Task to carry out = Restate the records underneath, keeping each one exactly the same.

Data items =

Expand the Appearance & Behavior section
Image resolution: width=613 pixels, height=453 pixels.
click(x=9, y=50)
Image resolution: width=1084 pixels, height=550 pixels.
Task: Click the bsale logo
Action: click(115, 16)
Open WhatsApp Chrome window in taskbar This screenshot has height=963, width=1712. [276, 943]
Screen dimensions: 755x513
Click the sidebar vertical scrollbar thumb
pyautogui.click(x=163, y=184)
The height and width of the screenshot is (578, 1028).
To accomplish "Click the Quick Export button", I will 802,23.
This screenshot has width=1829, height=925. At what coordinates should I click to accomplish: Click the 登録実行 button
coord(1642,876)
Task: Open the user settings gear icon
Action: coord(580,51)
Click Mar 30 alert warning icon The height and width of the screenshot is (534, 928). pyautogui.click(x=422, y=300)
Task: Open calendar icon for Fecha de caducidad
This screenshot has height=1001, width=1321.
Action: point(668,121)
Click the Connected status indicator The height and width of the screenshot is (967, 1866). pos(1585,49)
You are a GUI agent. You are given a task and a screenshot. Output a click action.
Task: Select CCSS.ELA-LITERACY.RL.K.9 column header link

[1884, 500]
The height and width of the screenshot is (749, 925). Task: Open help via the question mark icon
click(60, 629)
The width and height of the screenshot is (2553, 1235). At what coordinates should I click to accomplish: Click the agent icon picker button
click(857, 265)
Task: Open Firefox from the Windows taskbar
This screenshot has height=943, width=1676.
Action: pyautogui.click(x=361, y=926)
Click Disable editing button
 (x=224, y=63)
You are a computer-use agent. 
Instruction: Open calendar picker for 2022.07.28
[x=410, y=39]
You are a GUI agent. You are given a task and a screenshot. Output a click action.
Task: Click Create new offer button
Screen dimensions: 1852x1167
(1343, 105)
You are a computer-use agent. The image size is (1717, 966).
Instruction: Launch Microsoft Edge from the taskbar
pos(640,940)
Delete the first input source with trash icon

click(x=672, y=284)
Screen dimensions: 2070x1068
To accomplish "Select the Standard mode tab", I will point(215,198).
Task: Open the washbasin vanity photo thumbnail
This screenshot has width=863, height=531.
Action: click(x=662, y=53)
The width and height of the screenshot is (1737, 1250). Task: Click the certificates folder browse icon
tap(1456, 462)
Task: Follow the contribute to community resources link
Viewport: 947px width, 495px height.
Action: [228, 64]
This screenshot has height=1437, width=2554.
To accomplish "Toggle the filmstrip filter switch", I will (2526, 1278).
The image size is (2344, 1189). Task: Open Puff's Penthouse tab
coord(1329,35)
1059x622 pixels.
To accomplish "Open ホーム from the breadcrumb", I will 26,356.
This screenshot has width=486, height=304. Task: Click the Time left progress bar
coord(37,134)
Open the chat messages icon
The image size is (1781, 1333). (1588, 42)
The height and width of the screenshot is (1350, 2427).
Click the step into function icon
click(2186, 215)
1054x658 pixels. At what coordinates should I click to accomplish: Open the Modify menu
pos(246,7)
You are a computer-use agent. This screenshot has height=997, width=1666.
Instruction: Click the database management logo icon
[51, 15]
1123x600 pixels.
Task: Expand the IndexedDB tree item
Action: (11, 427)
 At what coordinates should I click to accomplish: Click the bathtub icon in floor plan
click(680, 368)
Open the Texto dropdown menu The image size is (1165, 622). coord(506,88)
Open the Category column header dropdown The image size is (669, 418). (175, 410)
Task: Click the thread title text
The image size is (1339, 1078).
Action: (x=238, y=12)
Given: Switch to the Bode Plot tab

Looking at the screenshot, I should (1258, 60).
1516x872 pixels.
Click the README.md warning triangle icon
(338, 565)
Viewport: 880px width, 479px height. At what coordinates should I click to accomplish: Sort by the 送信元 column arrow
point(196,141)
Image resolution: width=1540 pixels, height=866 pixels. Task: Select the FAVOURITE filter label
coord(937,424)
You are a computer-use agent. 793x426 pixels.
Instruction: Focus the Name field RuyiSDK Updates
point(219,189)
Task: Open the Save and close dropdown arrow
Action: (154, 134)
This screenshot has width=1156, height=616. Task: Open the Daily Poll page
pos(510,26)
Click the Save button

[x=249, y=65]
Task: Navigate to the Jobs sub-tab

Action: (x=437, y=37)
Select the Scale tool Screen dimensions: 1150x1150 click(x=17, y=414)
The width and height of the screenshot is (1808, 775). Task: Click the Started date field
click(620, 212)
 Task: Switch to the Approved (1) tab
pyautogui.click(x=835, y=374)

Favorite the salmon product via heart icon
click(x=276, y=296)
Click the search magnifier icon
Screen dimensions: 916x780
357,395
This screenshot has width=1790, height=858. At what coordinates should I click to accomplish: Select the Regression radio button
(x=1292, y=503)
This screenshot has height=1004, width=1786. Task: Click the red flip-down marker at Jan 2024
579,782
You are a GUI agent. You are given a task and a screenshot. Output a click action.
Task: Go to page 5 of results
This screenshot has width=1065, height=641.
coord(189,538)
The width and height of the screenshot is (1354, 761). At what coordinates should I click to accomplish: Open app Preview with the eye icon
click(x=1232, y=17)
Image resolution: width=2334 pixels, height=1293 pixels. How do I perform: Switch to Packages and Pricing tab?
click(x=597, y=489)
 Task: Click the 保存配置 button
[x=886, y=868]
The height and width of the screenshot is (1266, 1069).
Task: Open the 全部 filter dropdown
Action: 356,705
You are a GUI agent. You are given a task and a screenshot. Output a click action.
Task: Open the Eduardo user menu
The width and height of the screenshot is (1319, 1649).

Written solution =
Expand the Appearance & Behavior section
Image resolution: width=613 pixels, height=453 pixels.
click(x=9, y=50)
Image resolution: width=1084 pixels, height=550 pixels.
Task: Click the bsale logo
Action: click(115, 16)
Open WhatsApp Chrome window in taskbar This screenshot has height=963, width=1712. [276, 943]
Screen dimensions: 755x513
Click the sidebar vertical scrollbar thumb
pyautogui.click(x=163, y=184)
The height and width of the screenshot is (578, 1028).
To accomplish "Click the Quick Export button", I will 802,23.
This screenshot has width=1829, height=925. At what coordinates should I click to accomplish: Click the 登録実行 button
coord(1642,876)
Task: Open the user settings gear icon
Action: coord(580,51)
Click Mar 30 alert warning icon The height and width of the screenshot is (534, 928). pyautogui.click(x=422, y=300)
Task: Open calendar icon for Fecha de caducidad
This screenshot has height=1001, width=1321.
Action: point(668,121)
Click the Connected status indicator The height and width of the screenshot is (967, 1866). pos(1585,49)
You are a GUI agent. You are given a task and a screenshot. Output a click action.
Task: Select CCSS.ELA-LITERACY.RL.K.9 column header link

[1884, 500]
The height and width of the screenshot is (749, 925). Task: Open help via the question mark icon
click(60, 629)
The width and height of the screenshot is (2553, 1235). At what coordinates should I click to accomplish: Click the agent icon picker button
click(857, 265)
Task: Open Firefox from the Windows taskbar
This screenshot has height=943, width=1676.
Action: pyautogui.click(x=361, y=926)
Click Disable editing button
 (x=224, y=63)
You are a computer-use agent. 
Instruction: Open calendar picker for 2022.07.28
[x=410, y=39]
You are a GUI agent. You are given a task and a screenshot. Output a click action.
Task: Click Create new offer button
Screen dimensions: 1852x1167
(1343, 105)
You are a computer-use agent. The image size is (1717, 966).
Instruction: Launch Microsoft Edge from the taskbar
pos(640,940)
Delete the first input source with trash icon

click(x=672, y=284)
Screen dimensions: 2070x1068
To accomplish "Select the Standard mode tab", I will point(215,198).
Task: Open the washbasin vanity photo thumbnail
This screenshot has width=863, height=531.
Action: click(x=662, y=53)
The width and height of the screenshot is (1737, 1250). Task: Click the certificates folder browse icon
tap(1456, 462)
Task: Follow the contribute to community resources link
Viewport: 947px width, 495px height.
Action: [228, 64]
This screenshot has height=1437, width=2554.
To accomplish "Toggle the filmstrip filter switch", I will (2526, 1278).
The image size is (2344, 1189). Task: Open Puff's Penthouse tab
coord(1329,35)
1059x622 pixels.
To accomplish "Open ホーム from the breadcrumb", I will 26,356.
This screenshot has width=486, height=304. Task: Click the Time left progress bar
coord(37,134)
Open the chat messages icon
The image size is (1781, 1333). (1588, 42)
The height and width of the screenshot is (1350, 2427).
Click the step into function icon
click(2186, 215)
1054x658 pixels. At what coordinates should I click to accomplish: Open the Modify menu
pos(246,7)
You are a computer-use agent. This screenshot has height=997, width=1666.
Instruction: Click the database management logo icon
[51, 15]
1123x600 pixels.
Task: Expand the IndexedDB tree item
Action: (11, 427)
 At what coordinates should I click to accomplish: Click the bathtub icon in floor plan
click(680, 368)
Open the Texto dropdown menu The image size is (1165, 622). coord(506,88)
Open the Category column header dropdown The image size is (669, 418). (175, 410)
Task: Click the thread title text
The image size is (1339, 1078).
Action: (x=238, y=12)
Given: Switch to the Bode Plot tab

Looking at the screenshot, I should (1258, 60).
1516x872 pixels.
Click the README.md warning triangle icon
(338, 565)
Viewport: 880px width, 479px height. At what coordinates should I click to accomplish: Sort by the 送信元 column arrow
point(196,141)
Image resolution: width=1540 pixels, height=866 pixels. Task: Select the FAVOURITE filter label
coord(937,424)
You are a computer-use agent. 793x426 pixels.
Instruction: Focus the Name field RuyiSDK Updates
point(219,189)
Task: Open the Save and close dropdown arrow
Action: (154, 134)
This screenshot has width=1156, height=616. Task: Open the Daily Poll page
pos(510,26)
Click the Save button

[x=249, y=65]
Task: Navigate to the Jobs sub-tab

Action: (x=437, y=37)
Select the Scale tool Screen dimensions: 1150x1150 click(x=17, y=414)
The width and height of the screenshot is (1808, 775). Task: Click the Started date field
click(620, 212)
 Task: Switch to the Approved (1) tab
pyautogui.click(x=835, y=374)

Favorite the salmon product via heart icon
click(x=276, y=296)
Click the search magnifier icon
Screen dimensions: 916x780
357,395
This screenshot has width=1790, height=858. At what coordinates should I click to accomplish: Select the Regression radio button
(x=1292, y=503)
This screenshot has height=1004, width=1786. Task: Click the red flip-down marker at Jan 2024
579,782
You are a GUI agent. You are given a task and a screenshot. Output a click action.
Task: Go to page 5 of results
This screenshot has width=1065, height=641.
coord(189,538)
The width and height of the screenshot is (1354, 761). At what coordinates should I click to accomplish: Open app Preview with the eye icon
click(x=1232, y=17)
Image resolution: width=2334 pixels, height=1293 pixels. How do I perform: Switch to Packages and Pricing tab?
click(x=597, y=489)
 Task: Click the 保存配置 button
[x=886, y=868]
The height and width of the screenshot is (1266, 1069).
Task: Open the 全部 filter dropdown
Action: 356,705
You are a GUI agent. You are given a task and a screenshot. Output a click action.
Task: Open the Eduardo user menu
The width and height of the screenshot is (1319, 1649).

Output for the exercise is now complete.